ELEVEN
(1816)
The contrasting personalities and influences of Joseph’s family members provided him with a balance that prepared
him for his future role. Environmental influences and the subtle direction of Timothy (one of the “Three Nephites”)
helped prepare Joseph’s family for a move to Palmyra, New York, near where the gold plates were buried.
The arrogance of Freemasonry wasn’t the only thing the young Joseph confronted
during his youth. He needed other important experiences that would help him develop into
a messenger who would later attempt to expose the male ego for what it really was: the
cause of all of humanity’s problems.
Political Contentions
While the government of the United States was experiencing its first few decades of
“freedom,” the new representative democracy (or republic; nevertheless, a government
ostensibly led by the people for the people^1 ) was often the subject of discussion between 19th
century adults. The young Joseph would often sit silent for hours listening to his father and
his pugnacious older brother, Alvin, hash out the details of politics with other men. Joseph
Sr., though far from ignorant, was somewhat more naïve than his oldest son when it came to
“seeing the forest through the trees.”^2
Alvin held the U.S. government and its wealthy lawmakers in disgust and
contempt, while Joseph Sr. remained convinced that a “divine force” had had its hand
in the government’s development (despite his lack of confidence in organized
religion). It has been discussed already how many of the Founding Fathers eschewed
religion because of its more superstitious and irrational approaches to the spiritual
nature of man and the Universe. However, many, including Thomas Jefferson, were
considered deists^3 in their approach to God and there were virtually none who did not
believe in a certain “providence,”^4 “Father of Lights,”^5 “Creator,”^6 “Nature’s God,”^7 or
other type of “deity”^8 having an unseen hand in the affairs of man.

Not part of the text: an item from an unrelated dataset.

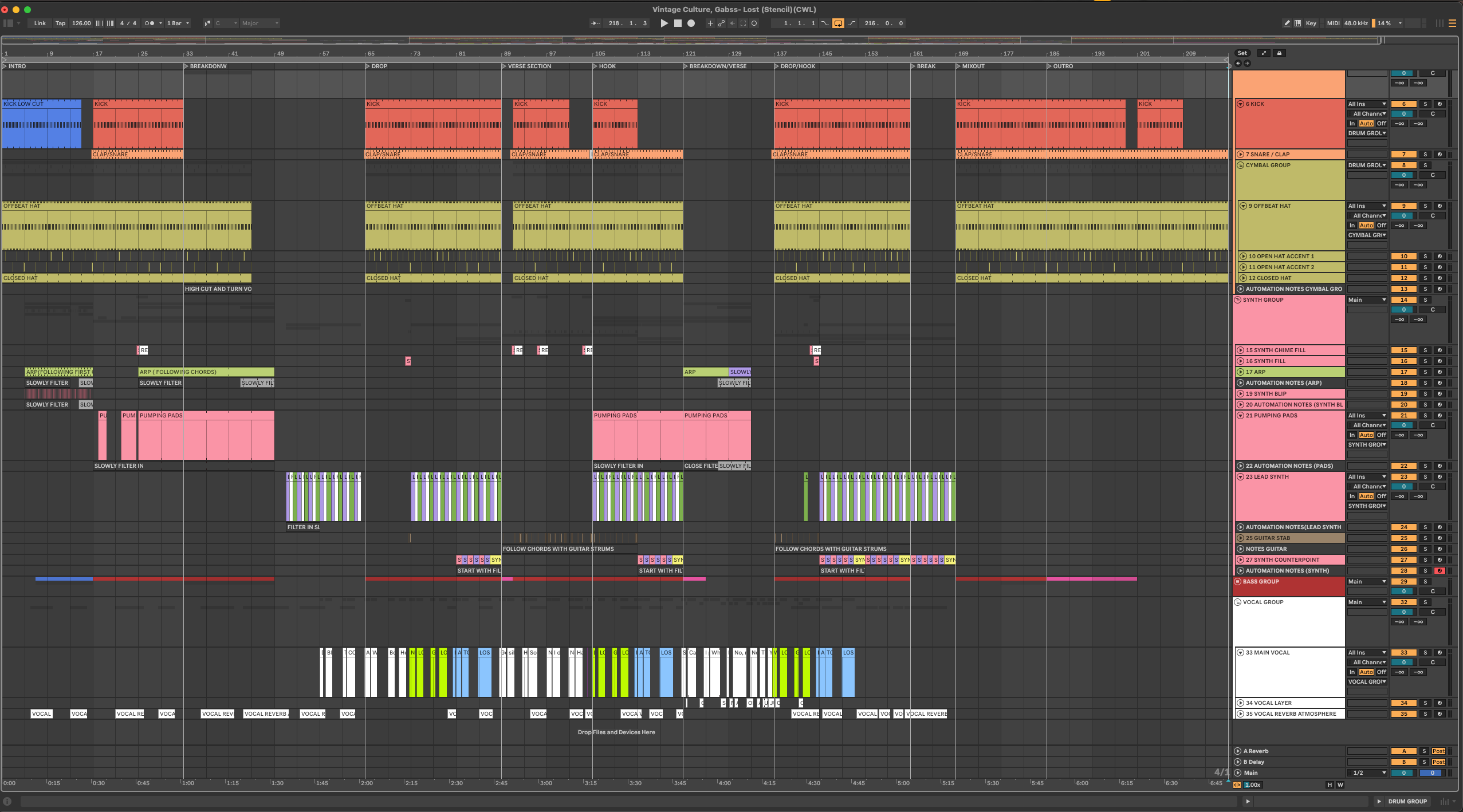The height and width of the screenshot is (812, 1463).
Task: Collapse the SYNTH GROUP track
Action: [1238, 300]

During one burst of emotion after his father had failed to be accepted as a
Mason, Alvin ridiculed the ignorance of his father by pointing out the fact that he
(Joseph Sr.) wasn’t even allowed to vote for the men who made the laws and ran the
government. Alvin often referred to democracy in America (meaning the power to
participate in an election as a “citizen” with a [right to] vote) as a “goldocracy.” It made
no sense to Alvin why only white male property owners who resided on their property
for a certain amount of time (about 10 percent of the nation’s population at the time)

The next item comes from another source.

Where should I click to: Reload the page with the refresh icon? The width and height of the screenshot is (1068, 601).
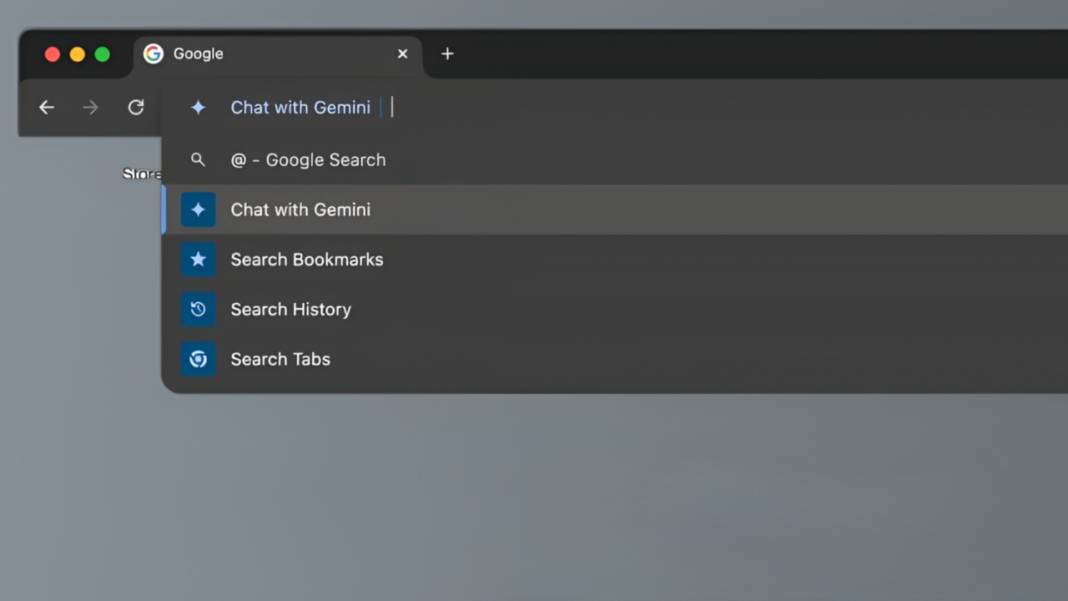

had the right to vote. For most of Alvin’s short life, his father seldom owned his own
property and, therefore, could not vote.
This was also one of the main contentions that Lucy had with her husband. Being
allowed to vote carried a certain social status at the time. “Is your husband of the vote?” was
a phrase often interchanged between women upon their initial greeting. More often than
not, Lucy was embarrassed as she answered, “No, not yet.”